### What to do
For each line below that contains the string "target", copy that line.
** Data excerpts follows **
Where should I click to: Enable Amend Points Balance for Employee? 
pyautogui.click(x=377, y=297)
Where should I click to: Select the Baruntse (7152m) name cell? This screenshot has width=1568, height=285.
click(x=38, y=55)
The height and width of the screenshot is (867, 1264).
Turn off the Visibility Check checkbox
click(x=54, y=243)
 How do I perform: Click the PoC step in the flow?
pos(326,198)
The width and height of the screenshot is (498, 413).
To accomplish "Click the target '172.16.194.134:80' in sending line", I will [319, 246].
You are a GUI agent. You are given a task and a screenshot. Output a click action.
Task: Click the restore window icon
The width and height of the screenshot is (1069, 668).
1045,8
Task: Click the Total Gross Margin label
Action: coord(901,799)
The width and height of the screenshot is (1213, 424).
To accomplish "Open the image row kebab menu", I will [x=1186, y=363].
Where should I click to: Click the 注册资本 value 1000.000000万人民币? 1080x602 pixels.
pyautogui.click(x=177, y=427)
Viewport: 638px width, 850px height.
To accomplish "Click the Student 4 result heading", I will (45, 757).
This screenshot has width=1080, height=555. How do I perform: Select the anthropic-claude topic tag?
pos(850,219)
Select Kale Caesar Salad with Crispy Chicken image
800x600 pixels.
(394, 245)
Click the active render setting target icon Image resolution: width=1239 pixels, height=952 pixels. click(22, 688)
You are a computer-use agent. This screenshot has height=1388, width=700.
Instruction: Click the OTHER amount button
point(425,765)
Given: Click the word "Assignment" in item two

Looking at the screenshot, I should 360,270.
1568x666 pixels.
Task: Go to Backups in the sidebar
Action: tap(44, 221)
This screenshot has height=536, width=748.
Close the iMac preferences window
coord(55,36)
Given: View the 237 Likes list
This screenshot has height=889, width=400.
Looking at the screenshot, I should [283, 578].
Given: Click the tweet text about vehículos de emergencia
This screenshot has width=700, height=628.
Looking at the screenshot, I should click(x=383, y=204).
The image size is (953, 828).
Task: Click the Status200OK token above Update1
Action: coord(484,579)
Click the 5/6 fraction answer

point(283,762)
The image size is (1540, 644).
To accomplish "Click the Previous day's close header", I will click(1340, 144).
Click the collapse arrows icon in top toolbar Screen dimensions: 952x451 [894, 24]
** End of Data excerpts **
### Your response
To accomplish "Click the target '172.16.194.134:80' in sending line", I will [319, 246].
Click the active render setting target icon Image resolution: width=1239 pixels, height=952 pixels. click(22, 688)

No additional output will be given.